Network Of Companies
He said that Petrov lives in a building in which apartments are also owned by presidential aide Vladimir Kozhin and a pair of brothers who were both members of the Ozero collective -- former Russian Education Minister Andrei Fursenko and his brother Sergei Fursenko, a businessman and official at state-controlled gas giant Gazprom.
 “His son, Anton, is a businessman," Zykov said of Petrov.
 Spanish prosecutors allege that Petrov and 26 other suspects, including some Spanish citizens, created a network of companies and other structures in Spain beginning in the mid-1990s through which hundreds of millions of dollars were allegedly laundered and other criminal activities -- including drugs and arms smuggling -- were carried out.
 One of the suspects named in the report is Vladislav Reznik, a State Duma deputy from the ruling United Russia party and deputy chairman of the Finance Committee in the lower parliament house. He is from St. Petersburg as well, and in 1989-90 he served as deputy chairman of Bank Rossia. He is also the head of the Rus insurance company, which was a founding partner of the bank, together with the Leningrad Oblast branch of the Communist Party of the Soviet Union. Prime Minister Dmitry Medvedev worked for Reznik at Rus in the mid-1990s.
 Zykov said the Spanish report makes a strong case that Bank Rossia was largely a mechanism for funneling money from the Soviet Communist Party to criminals and figures connected with the Ozero collective.
 "Mr. Reznik is tied to this bank," Zykov said. "Not long before the events of 1991 [the collapse of the Soviet Union], large sums of money were poured into that bank -- about 500 million rubles. The Spanish investigators draw attention to the idea that it is completely possible that Gennady Petrov is living on the money of the Soviet Communist Party. It turns out that all these years we've been looking for the Communist Party's money and we didn't notice Bank Rossia right in front of our noses. And those people who privatized that bank took loans from that very bank in order to buy the shares in that bank. That bank was de facto stolen from the state. Its money ended up in the hands of a criminal organization."
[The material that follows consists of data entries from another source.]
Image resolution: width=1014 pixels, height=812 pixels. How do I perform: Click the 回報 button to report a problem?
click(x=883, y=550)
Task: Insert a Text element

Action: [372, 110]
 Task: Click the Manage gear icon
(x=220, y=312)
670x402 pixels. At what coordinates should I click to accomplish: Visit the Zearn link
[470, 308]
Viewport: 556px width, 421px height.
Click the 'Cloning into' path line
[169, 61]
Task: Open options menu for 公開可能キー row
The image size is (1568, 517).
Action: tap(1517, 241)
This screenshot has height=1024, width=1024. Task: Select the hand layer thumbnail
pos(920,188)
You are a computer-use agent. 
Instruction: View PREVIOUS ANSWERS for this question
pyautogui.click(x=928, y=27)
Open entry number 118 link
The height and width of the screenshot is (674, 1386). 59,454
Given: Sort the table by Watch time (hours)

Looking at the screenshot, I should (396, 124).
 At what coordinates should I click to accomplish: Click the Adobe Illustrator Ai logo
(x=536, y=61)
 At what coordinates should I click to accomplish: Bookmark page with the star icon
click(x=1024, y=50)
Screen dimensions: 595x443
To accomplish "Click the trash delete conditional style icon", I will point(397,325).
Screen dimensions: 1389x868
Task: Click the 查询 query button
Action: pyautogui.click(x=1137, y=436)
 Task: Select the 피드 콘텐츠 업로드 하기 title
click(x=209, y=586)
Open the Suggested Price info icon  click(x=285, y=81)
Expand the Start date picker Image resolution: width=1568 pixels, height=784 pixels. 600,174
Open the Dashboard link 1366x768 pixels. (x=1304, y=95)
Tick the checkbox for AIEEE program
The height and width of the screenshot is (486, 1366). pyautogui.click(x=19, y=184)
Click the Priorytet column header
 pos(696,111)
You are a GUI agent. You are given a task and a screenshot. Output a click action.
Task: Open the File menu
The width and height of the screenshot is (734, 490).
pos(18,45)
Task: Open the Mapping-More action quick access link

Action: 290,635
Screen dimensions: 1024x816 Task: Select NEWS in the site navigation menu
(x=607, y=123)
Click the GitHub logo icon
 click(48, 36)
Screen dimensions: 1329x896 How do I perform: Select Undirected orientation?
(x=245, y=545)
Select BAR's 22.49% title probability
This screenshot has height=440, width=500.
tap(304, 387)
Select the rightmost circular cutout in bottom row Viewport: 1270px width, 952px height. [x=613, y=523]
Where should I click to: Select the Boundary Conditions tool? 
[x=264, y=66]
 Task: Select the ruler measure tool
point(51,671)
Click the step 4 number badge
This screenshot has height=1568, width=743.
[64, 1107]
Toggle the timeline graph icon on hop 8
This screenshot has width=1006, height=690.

 The Ozero group included eight people: seven businessmen with scientific or engineering backgrounds and Putin, a political figure with a legal education and a background in the KGB.
 "The dawn of the activity of the so-called Tambov group came with the administration of [St. Petersburg Mayor] Anatoly Sochak and his deputy, Vladimir Putin," Zykov said.

 "[St. Petersburg journalist] Nikolai Andrushchenko remembered how at the beginning of perestroika, Anatoly Sobchak was considered an irreproachable liberal professor," Zykov said. "But after he got close to Vladimir Putin and Viktor Zolotov [a former Sobchak bodyguard who is now head of the Interior Ministry's internal forces], Anatoly Sobchak changed. He developed a taste for the luxurious life. He began to make bargains with his conscience."